TASK:
The lines from the one holding "1408x768 pixels." through the end of the records below are to be written out exactly, and nothing else; pictures are to be left out.

PROVIDED INFORMATION:
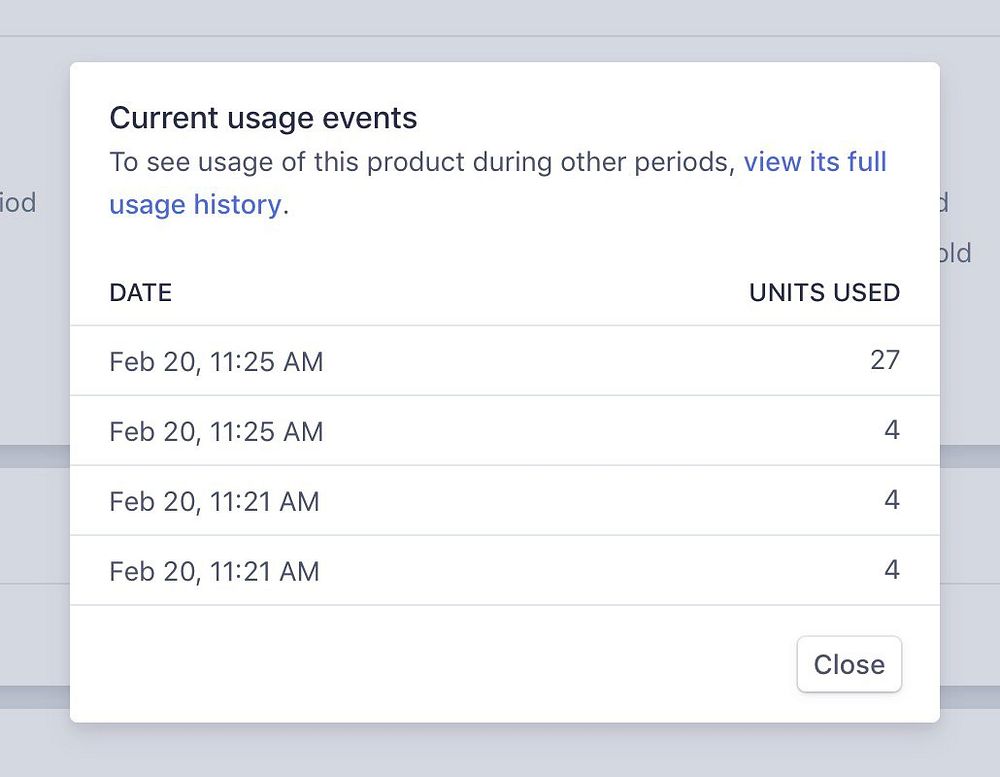This screenshot has width=1000, height=777.
Task: Click the last row's units value of 4
Action: pos(892,570)
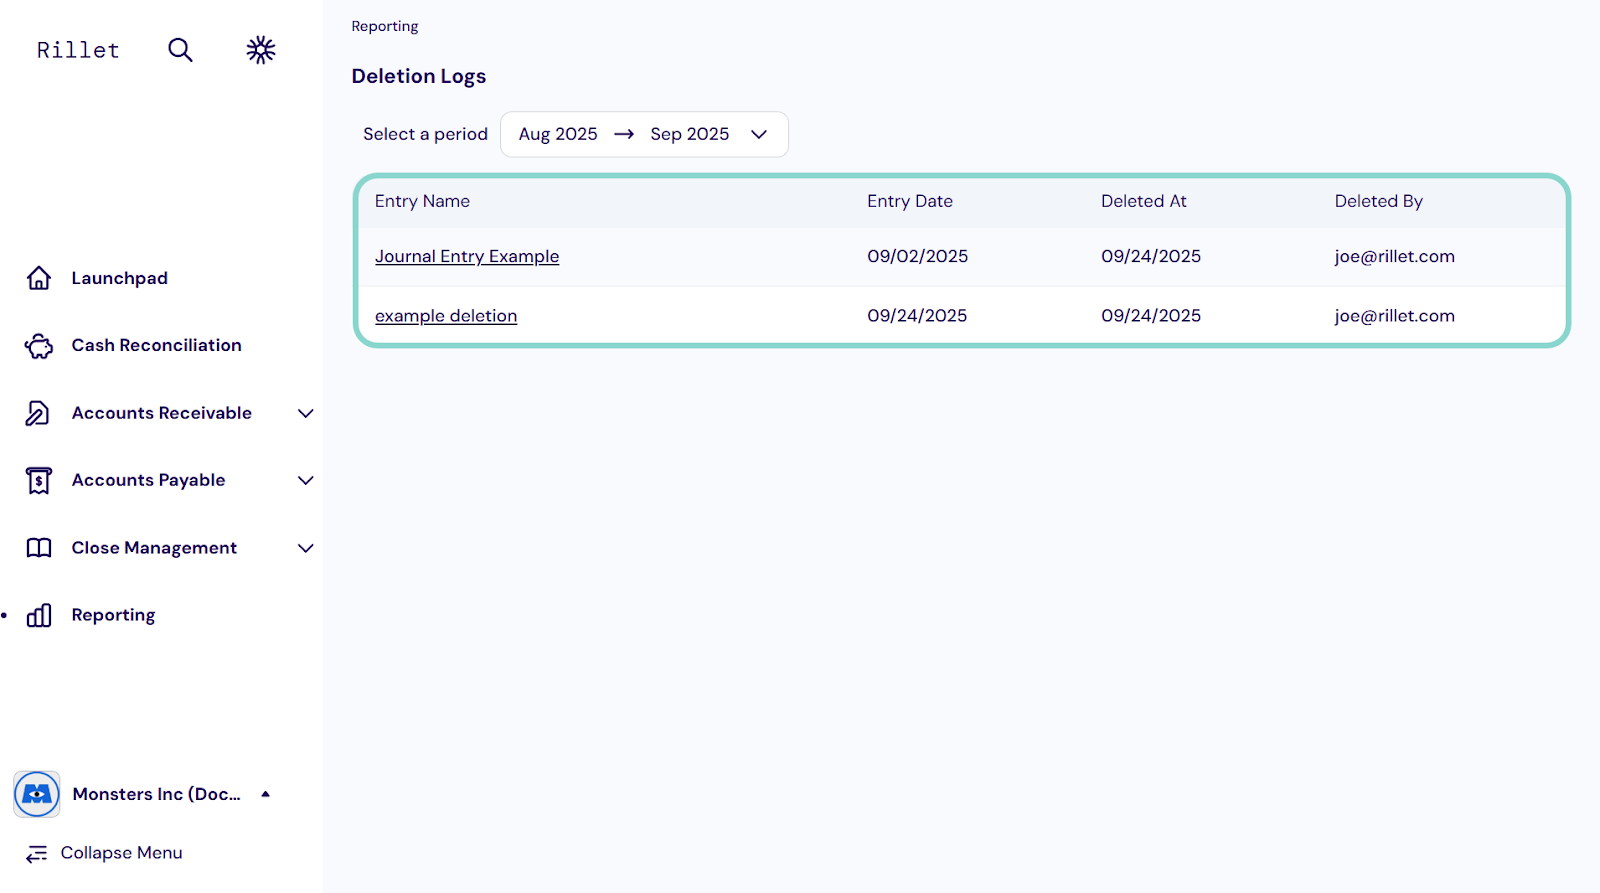Click the search magnifier icon
Image resolution: width=1600 pixels, height=893 pixels.
[180, 50]
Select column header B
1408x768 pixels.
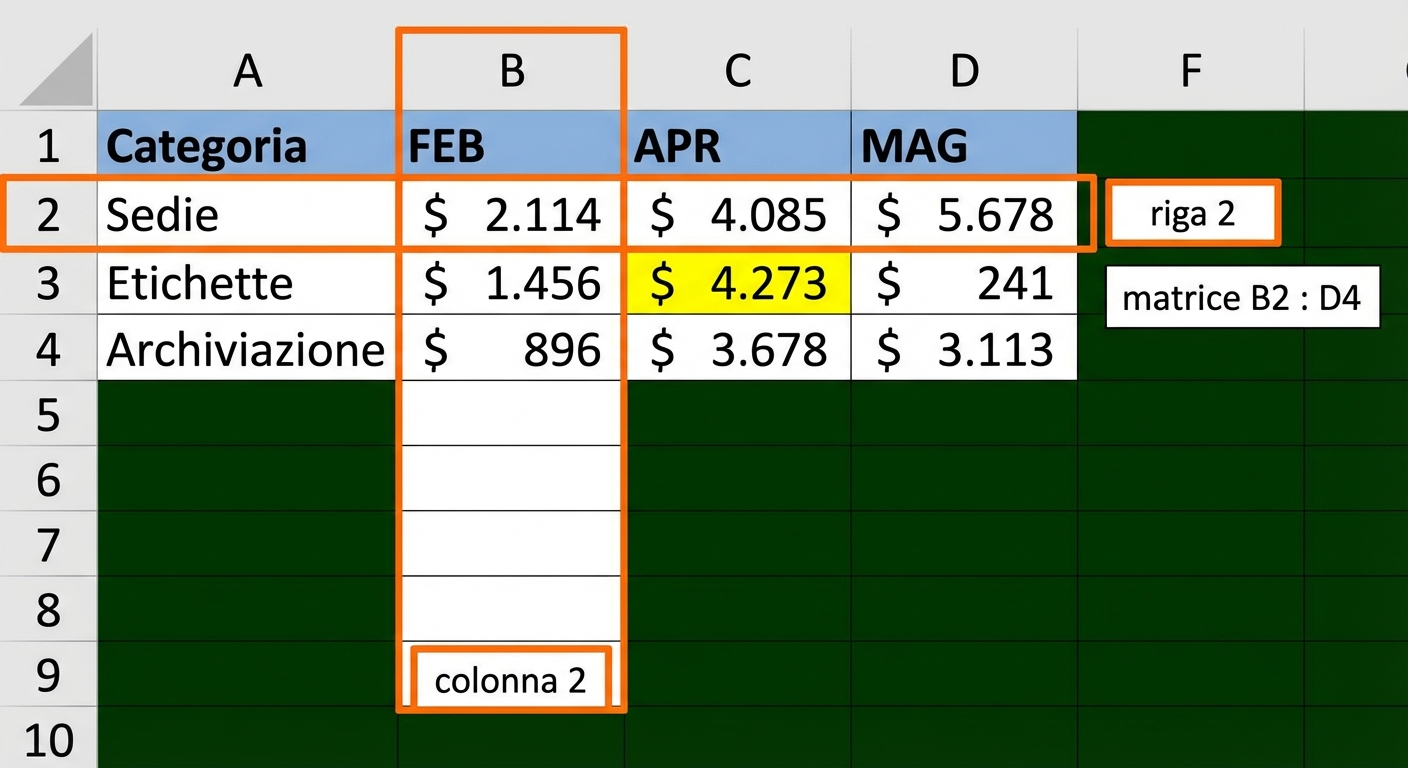coord(511,70)
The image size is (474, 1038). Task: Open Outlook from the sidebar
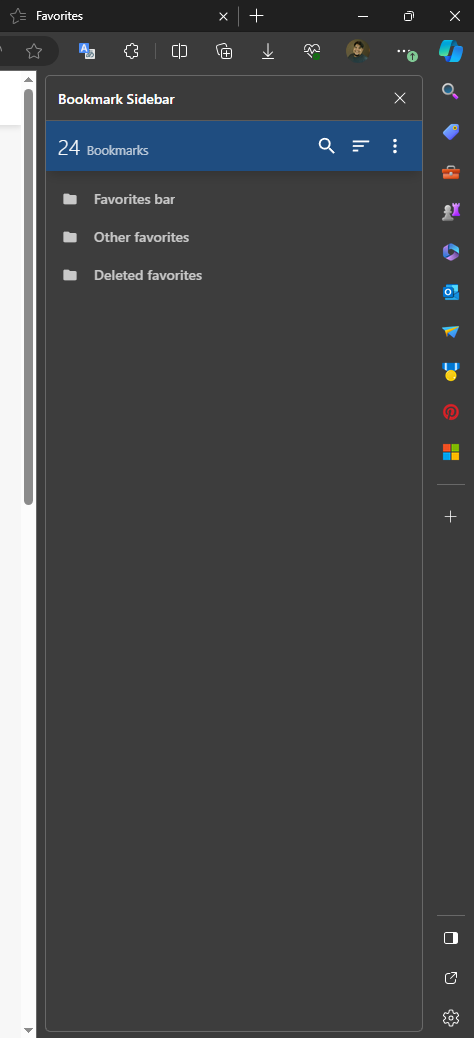pos(451,292)
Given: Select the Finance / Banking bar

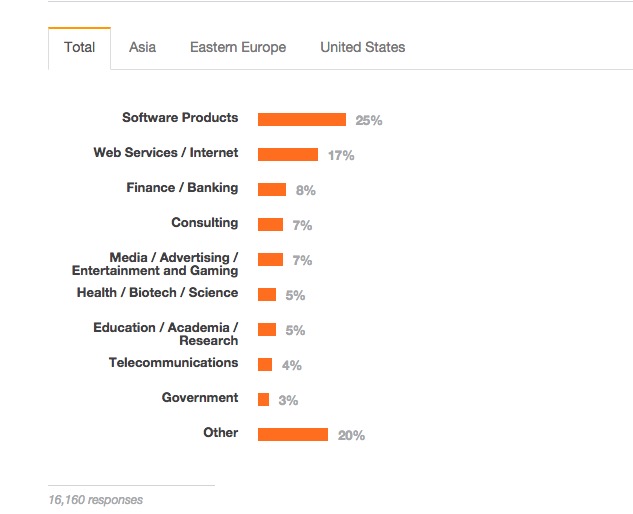Looking at the screenshot, I should coord(271,190).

REPLY:
1408x768 pixels.
coord(511,70)
The image size is (474, 1038). Task: Open Outlook from the sidebar
pos(451,292)
Given: Select the Finance / Banking bar

Looking at the screenshot, I should coord(271,190).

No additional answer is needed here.